After Hodgkin's lymphoma is diagnosed, a patient will be staged: that is, they will undergo a series of tests and procedures which will determine what areas of the body are affected. These procedures will include documentation of their histology, a physical examination, blood tests, chest x-ray, CT scans or MRI (magnetic resonance imaging) scans of the chest, abdomen and pelvis, and a bone marrow biopsy. Positron emission tomography (PET) scan is now used instead of the gallium scan for staging. In the past, a lymphangiogram or surgical laparotomy (which involves opening the abdominal cavity and visually inspecting for tumors) were performed. Lymphangiograms or lapartomy are very rarely performed, having been supplanted by improvements in imaging with the CT scan and PET scan.
On the basis of this staging, the patient will be classified according to a staging classification (the Ann Arbor staging classification scheme is a common one):
Stage I is involvement of a single lymph node region (I) or single extralymphatic site (Ie).

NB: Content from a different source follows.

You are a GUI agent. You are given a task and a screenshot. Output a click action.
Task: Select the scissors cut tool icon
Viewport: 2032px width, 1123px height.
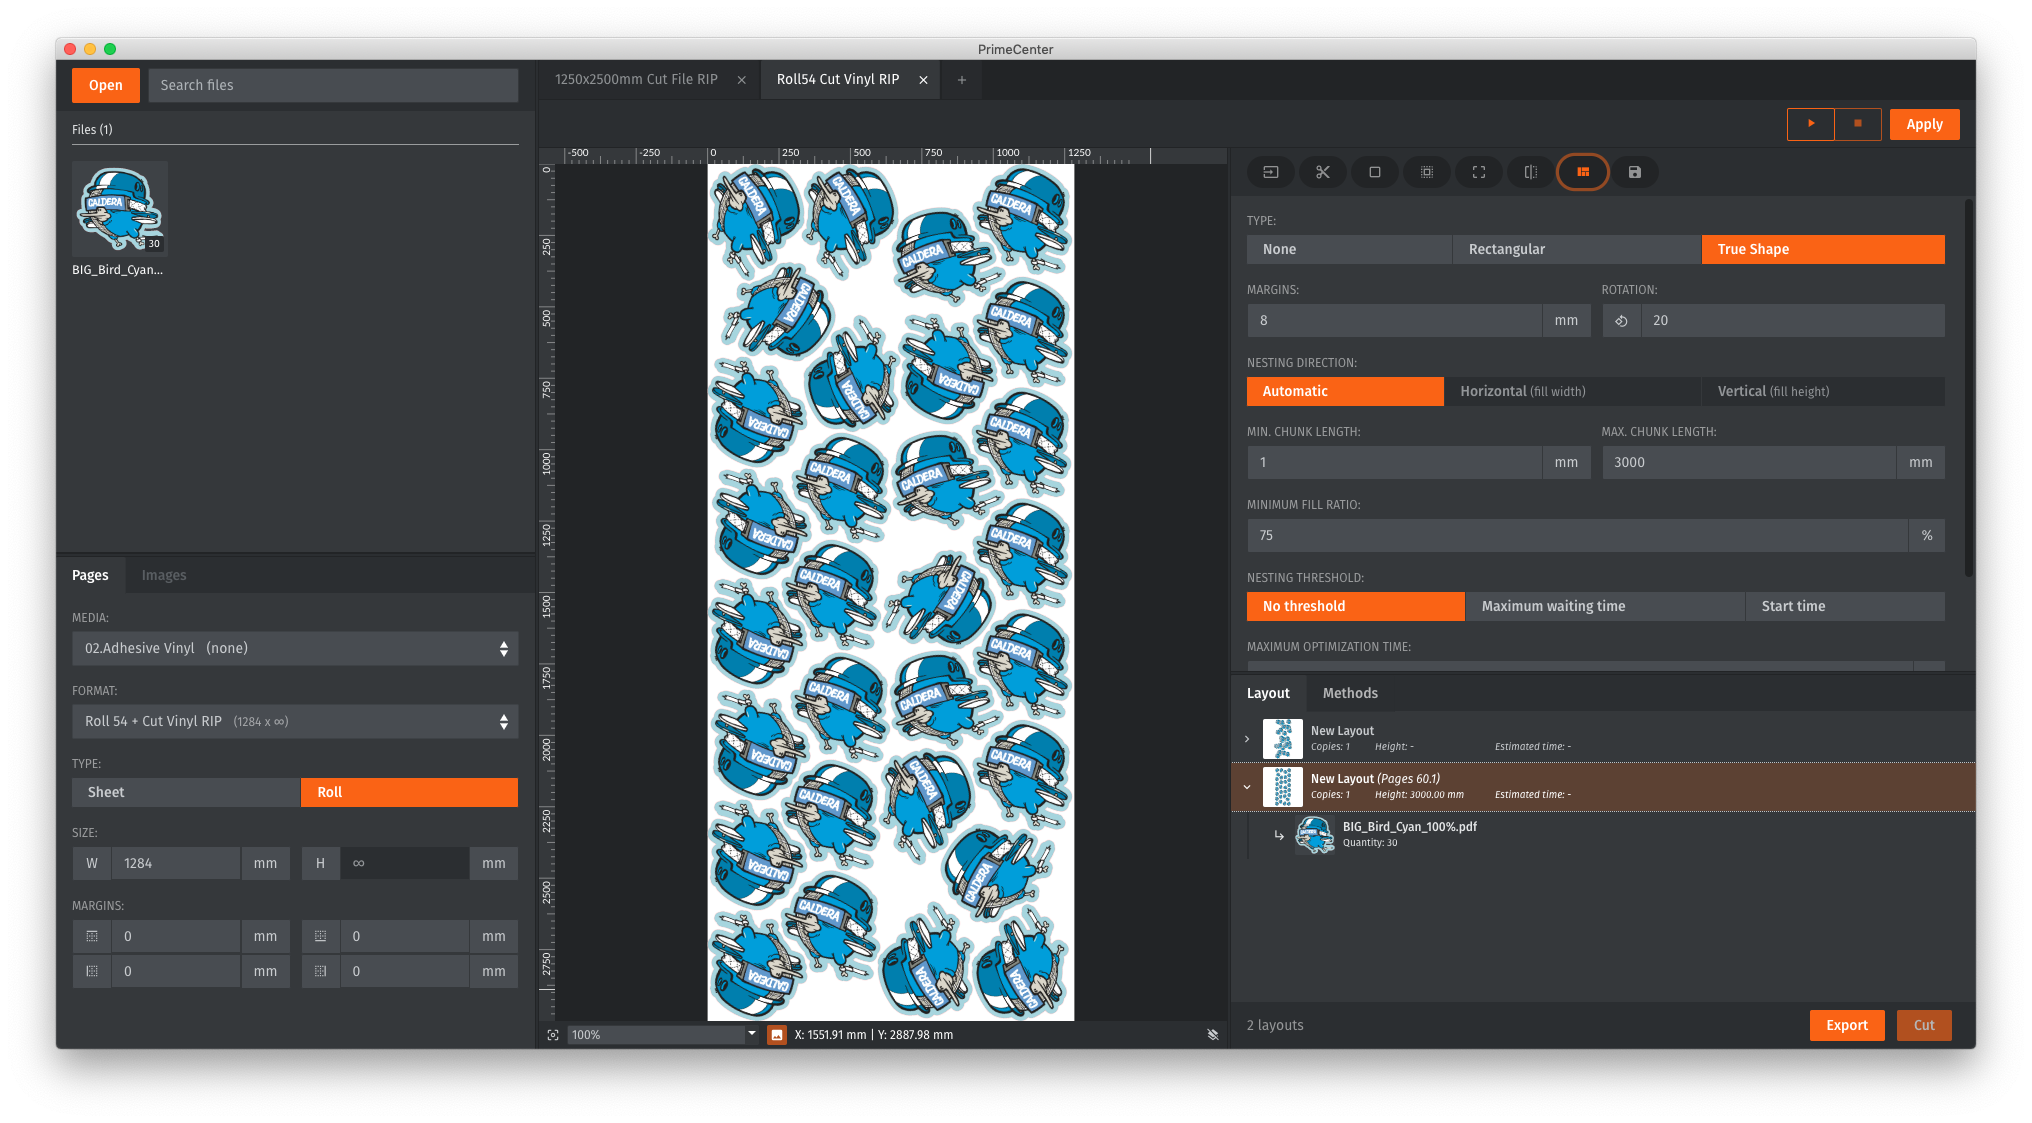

Stage II is involvement of two or more lymph node regions on the same side of the diaphragm (II) or of one lymph node region and a contiguous extralymphatic site (IIe).
Stage III is involvement of lymph node regions on both sides of the diaphragm, which may include the spleen (IIIs) and/or limited contiguous extralymphatic organ or site (IIIe, IIIes).
Stage IV is disseminated involvement of one or more extralymphatic organs.
The absence of systemic symptoms is signified by adding 'A' to the stage; the presence of systemic symptoms is signified by adding 'B' to the stage.
In 1996, an international effort identified seven prognostic factors that accurately predict the success rate of conventional treatment in patients with locally extensive or advanced stage Hodgkin's disease. Freedom from progression (FFP) at 5 years was directly related to the number of factors present in a patient. The 5-year FFP for patients with zero factors is 84%. Each additional factor lowers the 5-year FFP rate by 7%, such that the 5-year FFP for a patient with 5 or more factors is 42%.
Patients with early stage disease (IA or IIA) are effectively treated with radiation therapy although chemotherapy may also be advisable. Patients with later disease (III, IVA, or IVB) are treated with combination chemotherapy alone. Patients of any stage with a large mass in the chest are usually treated with combined chemotherapy and radiation therapy.
Currently, the ABVD chemotherapy regimen is the gold standard for treatment of Hodgkin's disease. The abbreviation stands for the four drugs Adriamycin, bleomycin, vinblastine, and dacarbazine. Developed in Italy in the 1970s, the ABVD treatment typically takes between six and eight months, although longer treatments may be required. Another form of treatment is the newer Stanford V regimen, which is typically only half as long as the ABVD but which involves a more intensive chemotherapy schedule and incorporates radiation therapy.
With appropriate treatment, over 85% of Hodgkin's lymphoma cases are curable.
The high cure rates and long survival of many patients with Hodgkin's lymphoma has led to a high concern with late adverse effects of treatment, including cardiovascular disease and second malignancies such as acute leukemias, lymphomas, and solid tumors within the radiation therapy field. Most patients with early stage disease are now treated with abbreviated chemotherapy and involved-field radiation therapy rather than with radiation therapy alone. Clinical research strategies are exploring reduction of the duration of chemotherapy and dose and volume of radiation therapy in an attempt to reduce late morbidity and mortality of treatment while maintaining high cure rates.